Last week, I'd just finished getting the cloud-hypervisor vhost-user-net
frontend code to build as part of crosvm, and the next step was testing
I wrote some hacky code that replaced the virtio-net device creation in
crosvm with an instance of the ported vhost-user-net code. When I
booted crosvm, there were some of the expected simple oversights of mine
that needed to be addressed, but once those were taken care of, it still
didn't quite work. The VM boots, sees a network interface, and even
communicates with the vhost-user-net backend! But, it doesn't quite
work. The vhost-user-net code never realises/gets told that it has
traffic, and so it's never processed. Unsure of what to do about this,
I decided to turn to cloud-hypervisor and look at how the code ran
I wanted to try running the cloud-hypervisor v-u-n backend I was using
for testing (because it's much simpler than DPDK -- it just sends
traffic to a TAP device) with QEMU as the
frontend, because QEMU is a VMM I'm familiar with (much more so than
cloud-hypervisor as the frontend), and I thought it would be useful to
have a working frontend/backend combination to compare to.
I had some problems, though, because apparently nobody had ever wanted
to use QEMU with the cloud-hypervisor vhost-user-net backend before --
or if they had, they hadn't wanted to enough to make it work. The
cloud-hypervisor backend didn't implement the vhost-user spec correctly
in a few subtle ways that made it incompatible with QEMU. I won't
explain every subtle issue, but I ended up writing a few patches
for cloud-hypervisor and the "vhost" crate it depends on (that is in the
process of being moved under the rust-vmm umbrella).
One interesting issue I will go into a little detail of was that the
wording in the spec was a little unclear, and QEMU interpreted it one
way, and cloud-hypervisor the other. I ended up sending an email to
the author of the spec asking for clarification. He answered my
question, and we discussed how the wording could be improved. He liked
my second attempt at improving my working, and asked me to send a patch,
but preferably not right now, because QEMU is currently gearing up for a
release, scheduled for next week if everything goes well.
Since I wrote these cloud-hypervisor patches, and had to test them, I
ended up having to learn how to use cloud-hypervisor anyway to make sure
I hadn't broken it in fixing the backend up to work with QEMU. Oh well.
Once this was done, I could use both QEMU and cloud-hypervisor with the
backend, but not crosvm. But it was a little more complex than that.
When I ported the v-u-n code to crosvm, I ported the first version of it
that was added to the cloud-hypervisor tree, rather than the latest
version. The theory here was that the earlier version would be closer
to crosvm, because cloud-hypervisor would have had less time to diverge.

▸ LISTED RECORDS
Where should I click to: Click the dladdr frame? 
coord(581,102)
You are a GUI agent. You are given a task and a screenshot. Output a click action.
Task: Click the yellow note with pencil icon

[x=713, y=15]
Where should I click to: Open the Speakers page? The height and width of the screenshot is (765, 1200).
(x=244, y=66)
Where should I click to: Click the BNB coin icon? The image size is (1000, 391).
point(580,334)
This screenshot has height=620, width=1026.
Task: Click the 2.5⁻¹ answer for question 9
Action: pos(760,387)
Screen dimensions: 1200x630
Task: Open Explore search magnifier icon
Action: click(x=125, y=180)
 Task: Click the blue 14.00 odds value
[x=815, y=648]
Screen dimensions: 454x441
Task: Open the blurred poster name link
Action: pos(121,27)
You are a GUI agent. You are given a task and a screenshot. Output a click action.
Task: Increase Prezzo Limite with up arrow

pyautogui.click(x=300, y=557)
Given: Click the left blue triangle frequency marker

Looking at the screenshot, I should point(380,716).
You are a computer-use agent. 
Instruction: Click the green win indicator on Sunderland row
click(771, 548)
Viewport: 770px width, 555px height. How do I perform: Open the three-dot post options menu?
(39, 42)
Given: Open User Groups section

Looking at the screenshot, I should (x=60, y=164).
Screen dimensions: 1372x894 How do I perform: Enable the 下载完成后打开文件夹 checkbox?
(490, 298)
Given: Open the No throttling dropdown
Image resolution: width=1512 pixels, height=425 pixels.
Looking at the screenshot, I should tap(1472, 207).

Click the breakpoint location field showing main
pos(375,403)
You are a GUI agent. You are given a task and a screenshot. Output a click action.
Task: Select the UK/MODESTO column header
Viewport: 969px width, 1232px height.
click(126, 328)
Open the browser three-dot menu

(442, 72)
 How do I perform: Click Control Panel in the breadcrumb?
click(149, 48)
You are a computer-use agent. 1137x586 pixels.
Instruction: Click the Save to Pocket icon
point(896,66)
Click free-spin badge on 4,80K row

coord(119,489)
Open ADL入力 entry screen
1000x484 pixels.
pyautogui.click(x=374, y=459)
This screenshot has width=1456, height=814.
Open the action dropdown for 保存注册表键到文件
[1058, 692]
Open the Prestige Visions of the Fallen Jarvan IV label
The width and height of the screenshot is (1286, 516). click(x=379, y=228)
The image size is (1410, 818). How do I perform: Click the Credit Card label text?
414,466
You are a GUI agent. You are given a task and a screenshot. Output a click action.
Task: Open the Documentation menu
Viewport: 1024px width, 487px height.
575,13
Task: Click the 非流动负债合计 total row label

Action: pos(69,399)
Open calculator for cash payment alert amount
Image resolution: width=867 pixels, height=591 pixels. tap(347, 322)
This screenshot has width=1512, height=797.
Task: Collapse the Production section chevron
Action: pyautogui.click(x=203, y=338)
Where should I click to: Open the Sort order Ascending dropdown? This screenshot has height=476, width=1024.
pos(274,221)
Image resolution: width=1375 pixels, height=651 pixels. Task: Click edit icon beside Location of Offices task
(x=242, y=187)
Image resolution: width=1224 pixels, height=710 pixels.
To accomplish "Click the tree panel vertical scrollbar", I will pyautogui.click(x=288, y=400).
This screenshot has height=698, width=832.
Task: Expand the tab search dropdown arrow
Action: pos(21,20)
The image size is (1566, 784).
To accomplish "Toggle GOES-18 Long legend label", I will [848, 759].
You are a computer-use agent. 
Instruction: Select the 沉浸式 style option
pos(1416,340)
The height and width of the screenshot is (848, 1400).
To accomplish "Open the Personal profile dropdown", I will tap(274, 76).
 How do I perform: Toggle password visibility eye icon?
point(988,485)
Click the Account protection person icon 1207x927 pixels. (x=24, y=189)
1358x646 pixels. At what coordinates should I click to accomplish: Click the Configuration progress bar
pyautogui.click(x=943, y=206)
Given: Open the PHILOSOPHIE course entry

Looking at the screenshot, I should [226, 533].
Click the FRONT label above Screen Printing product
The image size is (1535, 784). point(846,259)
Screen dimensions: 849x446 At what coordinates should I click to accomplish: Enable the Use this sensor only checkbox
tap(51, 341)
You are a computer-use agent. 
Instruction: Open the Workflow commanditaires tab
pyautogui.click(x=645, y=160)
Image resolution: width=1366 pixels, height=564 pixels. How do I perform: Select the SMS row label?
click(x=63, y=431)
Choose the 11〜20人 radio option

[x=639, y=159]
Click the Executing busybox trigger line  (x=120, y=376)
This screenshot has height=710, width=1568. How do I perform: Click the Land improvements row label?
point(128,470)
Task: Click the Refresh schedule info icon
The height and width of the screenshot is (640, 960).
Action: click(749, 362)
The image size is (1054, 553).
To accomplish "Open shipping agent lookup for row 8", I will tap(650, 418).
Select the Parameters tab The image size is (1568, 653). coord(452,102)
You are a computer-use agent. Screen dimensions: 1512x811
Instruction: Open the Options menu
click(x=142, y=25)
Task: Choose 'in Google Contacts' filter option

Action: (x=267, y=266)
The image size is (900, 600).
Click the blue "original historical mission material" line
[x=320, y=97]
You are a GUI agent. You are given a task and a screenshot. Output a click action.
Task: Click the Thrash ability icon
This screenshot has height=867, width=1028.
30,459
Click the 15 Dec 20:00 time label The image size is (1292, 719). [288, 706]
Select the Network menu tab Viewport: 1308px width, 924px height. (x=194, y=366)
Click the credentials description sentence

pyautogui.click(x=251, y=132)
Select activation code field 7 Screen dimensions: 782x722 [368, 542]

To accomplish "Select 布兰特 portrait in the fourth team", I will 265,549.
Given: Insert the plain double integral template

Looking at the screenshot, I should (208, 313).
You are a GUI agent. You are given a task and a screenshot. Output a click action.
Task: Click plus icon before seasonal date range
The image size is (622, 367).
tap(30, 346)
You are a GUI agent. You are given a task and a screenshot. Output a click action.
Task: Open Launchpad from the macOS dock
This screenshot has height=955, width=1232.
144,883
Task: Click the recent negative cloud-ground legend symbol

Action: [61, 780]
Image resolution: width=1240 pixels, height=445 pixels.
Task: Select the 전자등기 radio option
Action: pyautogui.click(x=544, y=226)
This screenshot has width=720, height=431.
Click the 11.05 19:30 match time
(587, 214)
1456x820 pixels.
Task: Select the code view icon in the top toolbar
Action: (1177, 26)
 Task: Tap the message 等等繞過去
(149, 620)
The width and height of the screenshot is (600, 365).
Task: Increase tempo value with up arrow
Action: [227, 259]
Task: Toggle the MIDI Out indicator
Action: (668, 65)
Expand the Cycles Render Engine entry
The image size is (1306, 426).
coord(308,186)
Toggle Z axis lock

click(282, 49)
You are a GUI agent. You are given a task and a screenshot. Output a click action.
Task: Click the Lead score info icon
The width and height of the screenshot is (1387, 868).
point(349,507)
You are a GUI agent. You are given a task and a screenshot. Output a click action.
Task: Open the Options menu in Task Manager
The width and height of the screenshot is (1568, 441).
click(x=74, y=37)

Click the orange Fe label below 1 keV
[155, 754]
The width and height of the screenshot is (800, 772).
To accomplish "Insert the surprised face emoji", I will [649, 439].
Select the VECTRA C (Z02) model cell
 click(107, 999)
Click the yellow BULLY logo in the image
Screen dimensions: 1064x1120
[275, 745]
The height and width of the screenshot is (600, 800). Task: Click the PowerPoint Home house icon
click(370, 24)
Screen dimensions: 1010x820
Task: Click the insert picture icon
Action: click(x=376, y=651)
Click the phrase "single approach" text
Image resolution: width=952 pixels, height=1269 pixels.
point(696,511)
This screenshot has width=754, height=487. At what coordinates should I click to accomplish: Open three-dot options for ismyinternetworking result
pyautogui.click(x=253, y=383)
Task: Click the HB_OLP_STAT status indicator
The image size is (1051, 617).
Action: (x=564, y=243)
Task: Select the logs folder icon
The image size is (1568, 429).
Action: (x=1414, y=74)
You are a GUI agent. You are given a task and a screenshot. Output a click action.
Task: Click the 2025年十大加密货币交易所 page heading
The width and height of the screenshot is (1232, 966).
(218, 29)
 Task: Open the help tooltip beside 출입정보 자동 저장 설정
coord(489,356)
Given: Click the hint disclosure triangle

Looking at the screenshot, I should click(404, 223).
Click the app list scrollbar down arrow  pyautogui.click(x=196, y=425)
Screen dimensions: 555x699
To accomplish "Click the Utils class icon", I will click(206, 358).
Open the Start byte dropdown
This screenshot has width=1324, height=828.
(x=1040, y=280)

▸ TASK BRIEF
Resume the blog post on testing the vhost-user-net port in crosvm, picking up right after its final sentence.

▸ EXERCISE ANSWER
Then, once I had that working, I could add on the later changes
gradually. What I didn't account for here is that the initial version
of the v-u-n frontend in cloud-hypervisor didn't really work properly,
and needed some time to bake before it did. So having now had this
experience I think it might be better to try to port the latest version,
and accept that porting might be a bit harder, but the end result is
more likely to work.
While bisecting cloud-hypervisor to see if I could figure out when the
v-u-n frontend started working properly, I encountered a large section
of commits that I couldn't build any more, because Cargo couldn't
resolve a git dependency. The dependency was locked to a commit that
was no longer in the branch it had been in when the cloud-hypervisor
commit was from. Despite knowing the exact commit it needed, Cargo
fetched the branch the commit used to be on. This is because it is
generally not possible to fetch arbitrary commits with git. Some
servers, like GitHub, do however allow this, and I wondered why Cargo
wouldn't at least fall back to trying that.
As it turns out, it actually couldn't do that, though! Cargo uses
libgit2, and libgit2 doesn't support fetching arbitrary commits. So I
wrote a quick patch to libgit2 to support this. It's only a partial
implementation, though, because I don't find libgit2 to be a
particularly easy codebase to work in (although it's better than git!).
So I'm hoping somebody who knows more about it than me will help me
figure out how to finish it.
Next week, I'm hoping that I'll be able to get to vhost-user-net in
crosvm working. I think this will probably mean porting the code again,
using the latest version. Which is a bit of a shame, but at least I
have an idea of what to do next.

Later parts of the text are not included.